Mickey Nall is a big agency guy, and he believes he can rely on his considerable background in handling prominent clients and make the experience for PRSA members a rewarding one. As a managing director of Ogilvy Public Relations Worldwide working in Atlanta, Nall has served in the White House Office of National Drug Control Policy as the on-site liaison between Ogilvy & Mather and the National Youth Anti-Drug Media Campaign, and counts such clients has Coca-Cola, GE, United Way of America and the U.S. Centers for Disease Control & Prevention.
PR News caught up with Nall, the incoming PRSA chair and CEO, at the 2012 PRSA Conference in San Francisco to talk about his PR passions and upcoming PRSA programs.
PR News: What PR skill is your biggest passion?
Mickey Nall: I love account management, being a big agency guy. I love helping clients develop strategic plans and managing the implementation of those plans. When I was young, starting out, I did a lot of media relations. Now it’s the full business of PR—strategic planning and budgets to execution of a program. Today’s clients want everything—integration of marketing and PR. They want the full experience and the best thinking. It shouldn’t all be PR. Integration is key.

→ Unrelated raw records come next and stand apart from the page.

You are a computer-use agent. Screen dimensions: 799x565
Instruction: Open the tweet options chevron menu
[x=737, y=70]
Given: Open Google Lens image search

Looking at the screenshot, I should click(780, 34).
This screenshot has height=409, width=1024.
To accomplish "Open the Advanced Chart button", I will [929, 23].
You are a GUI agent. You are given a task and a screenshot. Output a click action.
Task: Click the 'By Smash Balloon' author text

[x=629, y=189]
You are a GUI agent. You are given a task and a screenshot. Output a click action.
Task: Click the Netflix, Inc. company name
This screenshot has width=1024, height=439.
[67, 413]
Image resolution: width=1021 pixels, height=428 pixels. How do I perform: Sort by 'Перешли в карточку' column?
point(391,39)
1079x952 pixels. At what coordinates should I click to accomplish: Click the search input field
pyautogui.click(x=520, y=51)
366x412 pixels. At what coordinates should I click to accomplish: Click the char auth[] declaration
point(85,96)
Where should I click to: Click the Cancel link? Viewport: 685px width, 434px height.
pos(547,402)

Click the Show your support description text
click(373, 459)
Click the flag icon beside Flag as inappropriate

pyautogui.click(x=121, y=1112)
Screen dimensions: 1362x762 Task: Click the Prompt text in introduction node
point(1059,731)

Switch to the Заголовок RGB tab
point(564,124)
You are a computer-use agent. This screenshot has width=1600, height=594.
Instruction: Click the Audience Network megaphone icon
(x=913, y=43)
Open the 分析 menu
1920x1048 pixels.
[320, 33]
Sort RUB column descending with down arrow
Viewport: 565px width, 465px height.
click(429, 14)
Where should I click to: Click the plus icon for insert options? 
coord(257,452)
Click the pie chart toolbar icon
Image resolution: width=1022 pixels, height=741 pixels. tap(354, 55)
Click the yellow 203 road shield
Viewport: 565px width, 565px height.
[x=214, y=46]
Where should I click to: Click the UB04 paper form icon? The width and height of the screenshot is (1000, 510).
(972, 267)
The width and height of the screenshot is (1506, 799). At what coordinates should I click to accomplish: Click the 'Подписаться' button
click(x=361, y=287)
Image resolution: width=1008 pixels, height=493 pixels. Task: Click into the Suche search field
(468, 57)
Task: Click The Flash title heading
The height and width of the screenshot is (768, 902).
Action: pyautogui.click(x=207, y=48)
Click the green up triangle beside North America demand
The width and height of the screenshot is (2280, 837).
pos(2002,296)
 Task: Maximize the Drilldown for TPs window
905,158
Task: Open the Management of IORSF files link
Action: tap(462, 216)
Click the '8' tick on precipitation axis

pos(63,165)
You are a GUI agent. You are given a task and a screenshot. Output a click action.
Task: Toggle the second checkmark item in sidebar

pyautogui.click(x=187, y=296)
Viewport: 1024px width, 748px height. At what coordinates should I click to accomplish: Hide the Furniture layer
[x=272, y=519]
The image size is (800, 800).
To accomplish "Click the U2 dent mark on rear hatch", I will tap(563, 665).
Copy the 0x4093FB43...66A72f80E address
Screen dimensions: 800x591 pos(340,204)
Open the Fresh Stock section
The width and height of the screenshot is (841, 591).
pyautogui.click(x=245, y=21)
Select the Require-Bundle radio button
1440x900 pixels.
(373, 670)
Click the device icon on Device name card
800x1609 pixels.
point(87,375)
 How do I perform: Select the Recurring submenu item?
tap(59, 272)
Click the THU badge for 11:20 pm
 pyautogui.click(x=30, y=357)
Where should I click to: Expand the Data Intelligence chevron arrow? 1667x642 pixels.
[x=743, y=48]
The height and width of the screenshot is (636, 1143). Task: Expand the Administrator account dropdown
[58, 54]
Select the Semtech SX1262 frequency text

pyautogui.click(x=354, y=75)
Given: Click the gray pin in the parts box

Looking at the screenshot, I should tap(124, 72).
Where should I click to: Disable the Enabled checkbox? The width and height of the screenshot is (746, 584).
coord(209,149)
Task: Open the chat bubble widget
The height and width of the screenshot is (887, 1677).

PR News: How will your experience at a big agency like Ogilvy PR help PRSA members who work in-house?
Nall: The core work of PR really centers around content creation. Of course that’s much more than writing—it’s the visual, it’s storytelling. I think my Ogilvy work in that regard, plus my experience from tactical, strategic and financial points of view will definitely help.
PR News: Out of the five PRSA pillars (advocacy, business case for PR, communities, diversity and education), which one are you most passionate about, and why?
Nall: Of course we’ll be concentrating on all five, but the three areas I plan on concentrating on are advocacy, diversity and ethics. Why? Because our members are asking that we place an emphasis on these issues. For advocacy, we’re hoping to improve the understanding among the public of what it stands for. How? When there’s a negative reporting in the media on some aspect of PR, we’ll make it a point to issue a statement that corrects any misperception.
We’ve made some movement in the diversity space. Diversity is really about inclusion more than anything. Our job is to go beyond generating awareness to generating solutions for the industry. If it’s awarding 10 different scholarships that promote diversity, let’s do it. I’m looking to put money behind the effort.
As for ethics, our members place a lot of value in our code of ethics. Ethics can be challenging to teach. I’m not sure how we measure our success, but we recently had an ethics tweet chat for members that was popular. Should the PRSA be an ethics enforcer? I don’t think so. But we can provide some education that points the membership in the right direction.
PR News: What about measurement initiatives? What is the PRSA doing there?
Nall: First, we participated in the development of the Barcelona Principles, and will continue to help set measurement standards. We also do a lot of professional development courses on measurement—the strategies and techniques.
PR News: What has been the most interesting and challenging campaign you’ve led at Ogilvy within the last year?
Nall: Some of the most interesting work I’ve been doing is with Communities in Schools of Georgia. I’ve been working with them on parent engagement—developing a public campaign with tools that both teachers and parents can use. You’d think parent engagement would be a gimme, but it’s not. We’re just wrapping it up and I believe it will have a good impact on education in the state.
PR News: Speaking of those kinds of programs, Biz Stone of Twitter said yesterday in his keynote speech at the PRSA Conference that altruism is becoming the norm and will be one of the pillars of business. Do you agree with that?
Nall: It’s true that just about every major organization has a CSR program, and most of them do give back in some way to the community. What’s interesting is the strategy of galvanizing consumers to seek out your business because it has values similar to their own. That’s not a trend—it’s becoming the norm.